JOB:
Copy the records word for word, from the line with "Screen dimensions: 551x496" through the end of the records. Include the starting line, and return nothing else.

* * * *

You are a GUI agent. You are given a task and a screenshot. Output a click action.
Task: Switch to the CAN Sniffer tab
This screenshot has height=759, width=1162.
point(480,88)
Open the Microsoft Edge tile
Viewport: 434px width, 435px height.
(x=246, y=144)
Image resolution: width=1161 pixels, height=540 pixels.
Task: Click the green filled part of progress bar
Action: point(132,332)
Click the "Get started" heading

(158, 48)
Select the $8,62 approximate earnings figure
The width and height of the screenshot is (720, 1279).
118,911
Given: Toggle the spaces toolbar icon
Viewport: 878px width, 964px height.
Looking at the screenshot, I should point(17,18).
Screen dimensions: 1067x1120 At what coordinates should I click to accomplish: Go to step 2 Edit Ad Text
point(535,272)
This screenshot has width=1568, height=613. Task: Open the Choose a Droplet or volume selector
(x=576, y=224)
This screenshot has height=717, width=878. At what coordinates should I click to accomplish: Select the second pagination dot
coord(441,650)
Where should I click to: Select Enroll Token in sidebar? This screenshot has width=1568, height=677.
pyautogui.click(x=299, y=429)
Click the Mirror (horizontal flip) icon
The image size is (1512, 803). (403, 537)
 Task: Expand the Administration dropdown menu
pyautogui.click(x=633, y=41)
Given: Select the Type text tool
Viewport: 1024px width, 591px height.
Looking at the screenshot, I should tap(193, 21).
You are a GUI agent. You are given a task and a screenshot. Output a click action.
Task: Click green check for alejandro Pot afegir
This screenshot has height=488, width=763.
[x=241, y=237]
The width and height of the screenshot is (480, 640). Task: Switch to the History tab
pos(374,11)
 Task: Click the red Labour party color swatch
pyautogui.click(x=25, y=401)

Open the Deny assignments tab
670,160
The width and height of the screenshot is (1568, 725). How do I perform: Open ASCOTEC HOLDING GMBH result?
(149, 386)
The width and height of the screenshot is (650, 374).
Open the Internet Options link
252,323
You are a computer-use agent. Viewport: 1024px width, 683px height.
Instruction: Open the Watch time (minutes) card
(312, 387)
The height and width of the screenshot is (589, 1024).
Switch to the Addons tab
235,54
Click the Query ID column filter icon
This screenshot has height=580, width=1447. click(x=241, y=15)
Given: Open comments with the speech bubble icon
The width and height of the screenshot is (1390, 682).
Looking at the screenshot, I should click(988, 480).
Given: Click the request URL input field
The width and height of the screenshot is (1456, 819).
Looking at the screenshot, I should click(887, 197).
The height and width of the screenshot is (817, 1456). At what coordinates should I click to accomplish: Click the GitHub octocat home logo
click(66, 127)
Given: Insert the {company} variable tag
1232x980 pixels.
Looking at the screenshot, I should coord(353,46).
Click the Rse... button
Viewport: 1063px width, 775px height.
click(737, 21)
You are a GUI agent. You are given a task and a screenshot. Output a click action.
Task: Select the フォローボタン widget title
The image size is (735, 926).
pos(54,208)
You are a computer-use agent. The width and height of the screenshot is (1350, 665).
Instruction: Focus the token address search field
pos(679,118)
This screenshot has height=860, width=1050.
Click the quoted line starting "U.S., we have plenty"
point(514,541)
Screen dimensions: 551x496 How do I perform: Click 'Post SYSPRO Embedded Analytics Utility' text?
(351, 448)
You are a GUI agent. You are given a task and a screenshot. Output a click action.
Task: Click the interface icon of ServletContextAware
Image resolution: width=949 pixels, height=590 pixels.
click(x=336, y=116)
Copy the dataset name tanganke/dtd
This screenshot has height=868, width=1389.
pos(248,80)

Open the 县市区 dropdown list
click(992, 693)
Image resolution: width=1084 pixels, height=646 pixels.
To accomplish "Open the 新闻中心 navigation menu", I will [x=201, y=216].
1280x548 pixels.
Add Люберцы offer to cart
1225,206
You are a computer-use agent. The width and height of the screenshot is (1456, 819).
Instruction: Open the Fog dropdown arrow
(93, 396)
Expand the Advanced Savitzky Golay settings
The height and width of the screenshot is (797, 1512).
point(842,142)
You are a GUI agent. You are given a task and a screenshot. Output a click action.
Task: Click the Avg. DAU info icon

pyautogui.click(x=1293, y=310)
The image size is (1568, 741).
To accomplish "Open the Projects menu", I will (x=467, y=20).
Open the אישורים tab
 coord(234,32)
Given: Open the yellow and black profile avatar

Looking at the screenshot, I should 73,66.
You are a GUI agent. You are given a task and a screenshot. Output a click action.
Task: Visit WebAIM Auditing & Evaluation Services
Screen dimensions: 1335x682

* * * *

COMPLETE RESPONSE:
Screen dimensions: 551x496 How do I perform: Click 'Post SYSPRO Embedded Analytics Utility' text?
(351, 448)
You are a GUI agent. You are given a task and a screenshot. Output a click action.
Task: Click the interface icon of ServletContextAware
Image resolution: width=949 pixels, height=590 pixels.
click(x=336, y=116)
Copy the dataset name tanganke/dtd
This screenshot has height=868, width=1389.
pos(248,80)

Open the 县市区 dropdown list
click(992, 693)
Image resolution: width=1084 pixels, height=646 pixels.
To accomplish "Open the 新闻中心 navigation menu", I will [x=201, y=216].
1280x548 pixels.
Add Люберцы offer to cart
1225,206
You are a computer-use agent. The width and height of the screenshot is (1456, 819).
Instruction: Open the Fog dropdown arrow
(93, 396)
Expand the Advanced Savitzky Golay settings
The height and width of the screenshot is (797, 1512).
point(842,142)
You are a GUI agent. You are given a task and a screenshot. Output a click action.
Task: Click the Avg. DAU info icon

pyautogui.click(x=1293, y=310)
The image size is (1568, 741).
To accomplish "Open the Projects menu", I will (x=467, y=20).
Open the אישורים tab
 coord(234,32)
Given: Open the yellow and black profile avatar

Looking at the screenshot, I should 73,66.
You are a GUI agent. You are given a task and a screenshot. Output a click action.
Task: Visit WebAIM Auditing & Evaluation Services
Screen dimensions: 1335x682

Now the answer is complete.